Data excerpts
_ _ _
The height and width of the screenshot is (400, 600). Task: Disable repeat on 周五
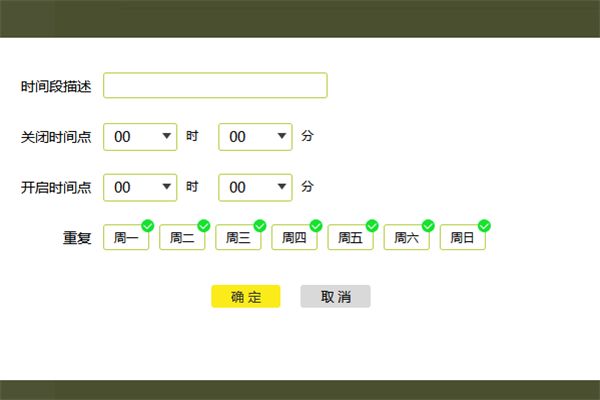(350, 238)
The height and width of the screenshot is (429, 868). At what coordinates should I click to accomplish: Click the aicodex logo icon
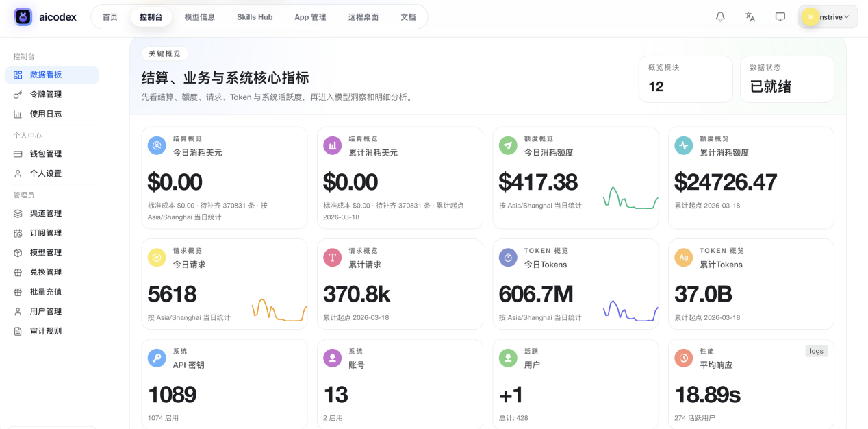pyautogui.click(x=23, y=16)
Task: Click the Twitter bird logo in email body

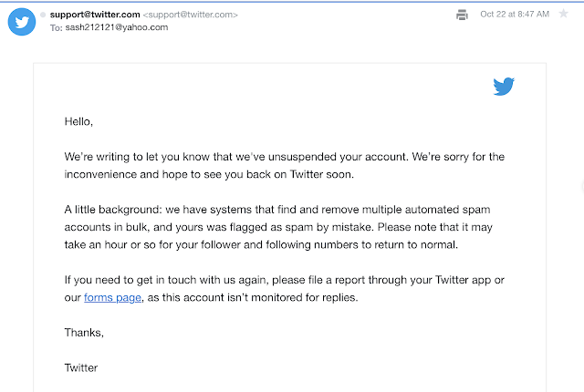Action: pos(504,87)
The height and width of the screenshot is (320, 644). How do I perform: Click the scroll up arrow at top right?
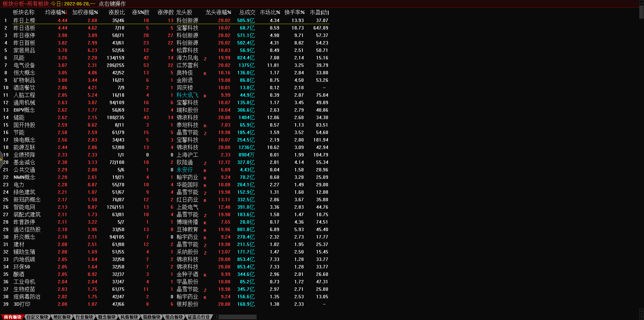tap(641, 2)
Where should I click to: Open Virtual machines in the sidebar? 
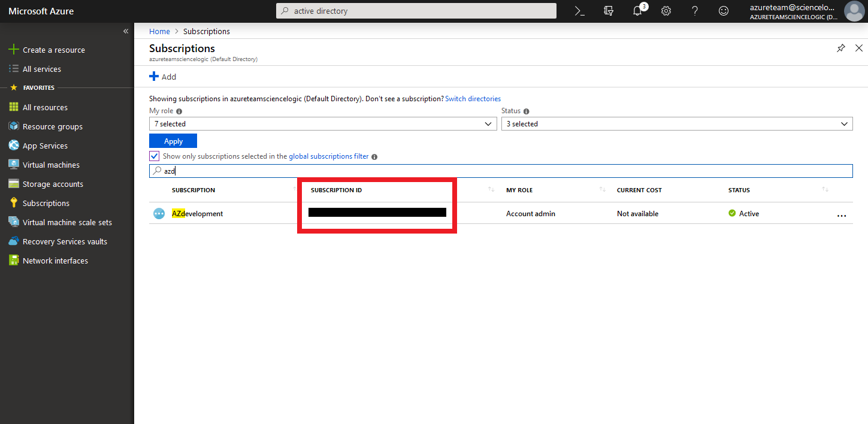pyautogui.click(x=51, y=165)
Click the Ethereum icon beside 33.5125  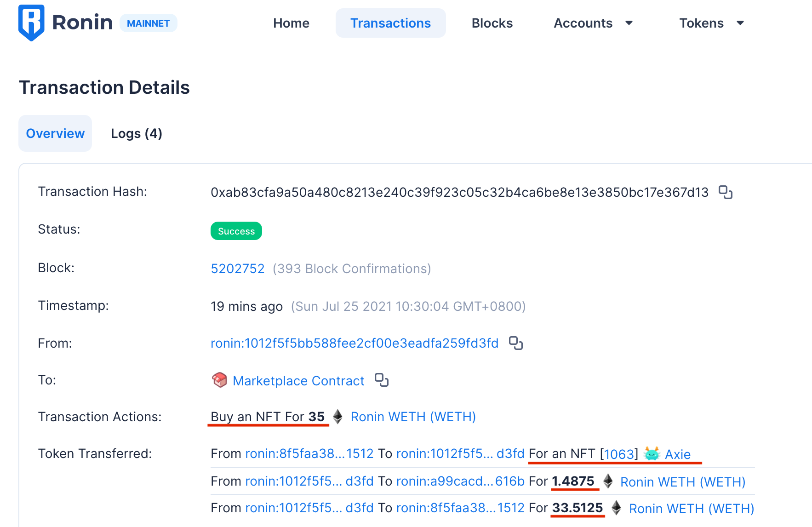pyautogui.click(x=617, y=508)
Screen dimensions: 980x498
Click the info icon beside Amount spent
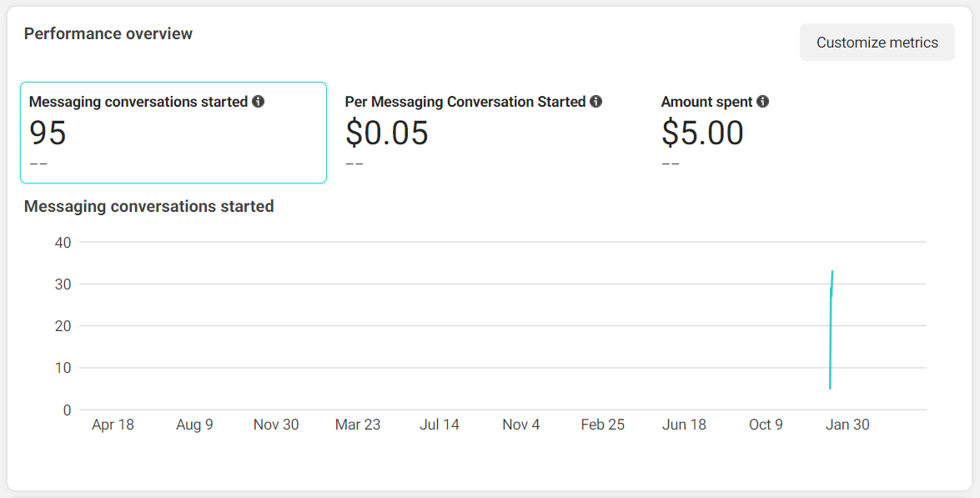(762, 102)
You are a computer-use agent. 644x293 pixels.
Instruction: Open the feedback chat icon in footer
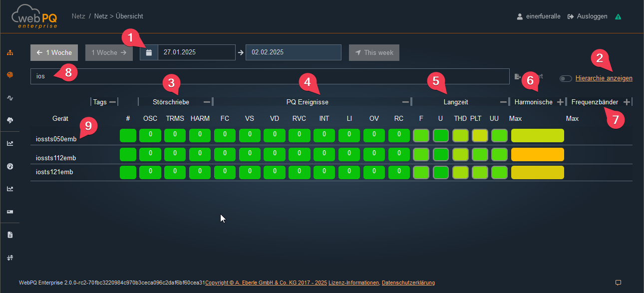click(x=618, y=283)
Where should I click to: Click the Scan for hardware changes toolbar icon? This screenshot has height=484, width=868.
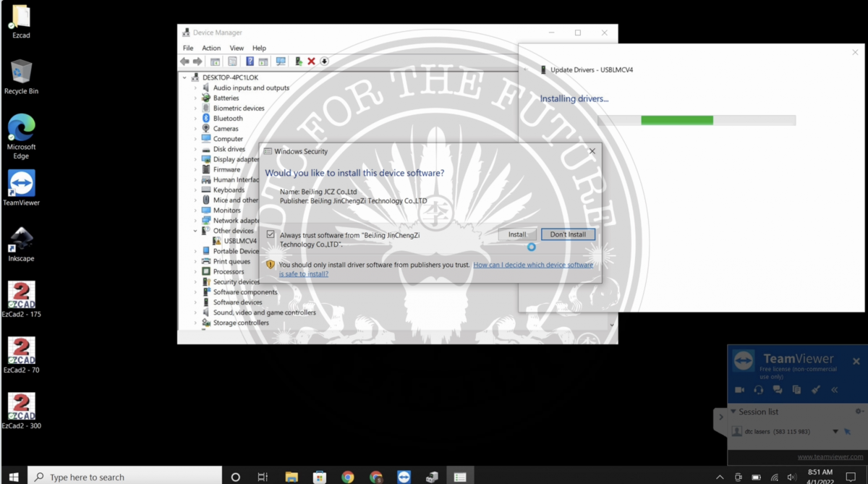pos(281,61)
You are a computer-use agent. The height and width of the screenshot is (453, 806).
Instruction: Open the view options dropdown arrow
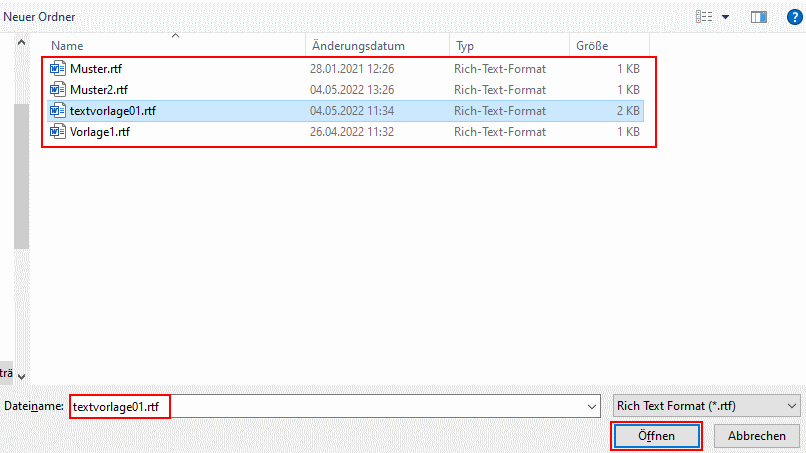(725, 17)
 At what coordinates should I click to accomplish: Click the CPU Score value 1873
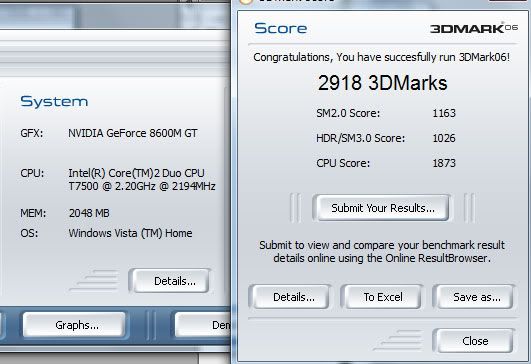coord(444,163)
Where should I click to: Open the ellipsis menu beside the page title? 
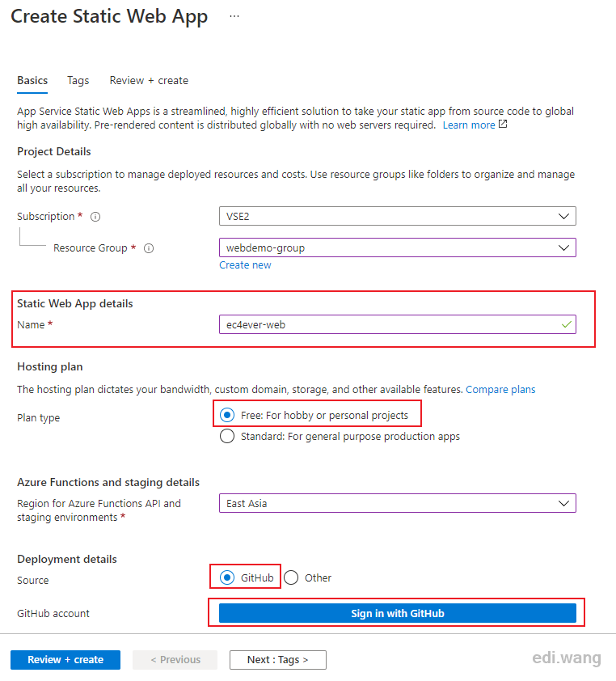(x=234, y=16)
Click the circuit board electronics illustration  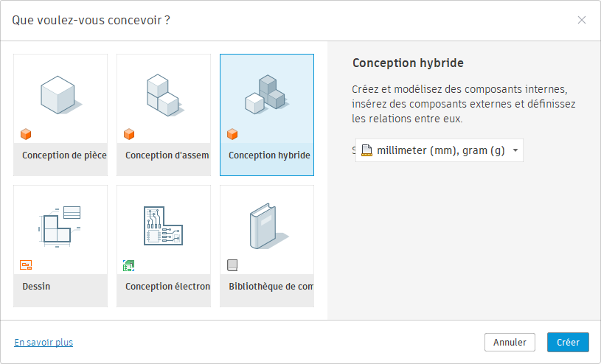pos(163,225)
_ _ _
### WORK INSTRUCTION
Which lines of the entries above contain the word "agent"? Copy each of them.

### RESPONSE
You are a computer-use agent. 644x293 pixels.
You are a computer-use agent. The height and width of the screenshot is (453, 806).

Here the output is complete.